Leveraging Artificial Intelligence in cybersecurity
When it comes to AI-driven cyberattacks, fighting fire with fire seems to be the preferred approach. This means that companies and organisations are integrating AI and ML into their security systems, as a way to develop powerful tools capable of detecting threats and responding to cyberattacks, as well as to perfect data training.
“There is an ongoing arms race between defenders and attackers, with both sides leveraging AI technology. As a result, the defending side is continuously developing and deploying AI-driven security solutions to counter AI threats”, Amine explains.
In fact, a recent study conducted by Acumen Research and Consulting says the global market of AI-based security products is expected to grow by 27.8% from 2022 to 2030, reaching the value market of US$ 133.8 billion.
Benefits of using AI within cybersecurity
- Better and faster threat response
AI systems are trained to analyse big amounts of data and identify any potential threats. Responses can also be automated, which makes them faster and sharper. - Continuous learning
One of the pros of AI algorithms is that they learn from previous experiences in order to become more efficient in future attacks. - Less human error
The fact that AI works with an automated process reduces the need for human intervention and, therefore, the risk of committing mistakes. - Cost savings
By preventing data breaches and damaging cyberattacks, AI cybersecurity helps organisations avoid unnecessary expenses. Additionally, they can save on labor costs or make a better use of their professionals for other core activities.
Where AI meets traditional security practices
Experts claim that AI can’t counteract cybercriminals by itself, just like more traditional approaches can’t. That’s why the best defense is to have them work together and complement each other.

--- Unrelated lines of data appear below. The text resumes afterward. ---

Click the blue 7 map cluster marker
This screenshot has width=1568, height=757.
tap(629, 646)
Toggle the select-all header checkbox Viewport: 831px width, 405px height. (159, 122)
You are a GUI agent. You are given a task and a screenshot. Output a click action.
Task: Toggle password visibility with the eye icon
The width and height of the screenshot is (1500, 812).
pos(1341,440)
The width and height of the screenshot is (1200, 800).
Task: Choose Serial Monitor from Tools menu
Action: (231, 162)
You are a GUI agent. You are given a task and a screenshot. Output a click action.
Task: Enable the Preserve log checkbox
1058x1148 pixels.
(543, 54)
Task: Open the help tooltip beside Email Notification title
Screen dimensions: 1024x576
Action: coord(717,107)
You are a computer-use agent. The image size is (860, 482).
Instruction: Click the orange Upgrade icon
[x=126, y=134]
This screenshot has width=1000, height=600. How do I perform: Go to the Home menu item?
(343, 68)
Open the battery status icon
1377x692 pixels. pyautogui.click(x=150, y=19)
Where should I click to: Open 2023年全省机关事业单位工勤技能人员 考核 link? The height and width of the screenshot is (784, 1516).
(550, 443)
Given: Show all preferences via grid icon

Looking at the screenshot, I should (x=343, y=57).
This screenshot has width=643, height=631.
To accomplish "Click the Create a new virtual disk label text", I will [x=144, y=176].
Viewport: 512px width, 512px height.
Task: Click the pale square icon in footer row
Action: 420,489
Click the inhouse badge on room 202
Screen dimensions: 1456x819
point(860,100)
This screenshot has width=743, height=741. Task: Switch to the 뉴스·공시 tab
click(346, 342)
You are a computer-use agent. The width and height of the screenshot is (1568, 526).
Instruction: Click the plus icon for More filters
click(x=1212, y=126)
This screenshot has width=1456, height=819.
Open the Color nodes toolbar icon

These are some of the security practices currently being reinforced by AI:
- Pentesting (penetration testing);
- Multi-Factor Authentication (MFA);
- Biometric technology: facial recognition, fingerprint scanner, etc.;
- Virus/Malware detection;
- Data loss prevention;
- Fraud detection/prevention;
- Intrusion detection/prevention;
- Identity and access management;
- Privacy risk and compliance management.
A look into the future
Considering what we know so far, Alter Solutions’ cybersecurity specialist Amine Boukar concludes that “AI is posing a serious threat that security professionals need to consider, and it wouldn’t be wise to entirely discard this threat”.
“On the other hand”, he believes, “we should not yield to the overhype that surrounds it. The excessive publicity that surrounds AI can easily lead to misconceptions and inaccurate decisions regarding security. The most reasonable approach is to assess the actual risks of AI while maintaining a balanced and rational perspective.”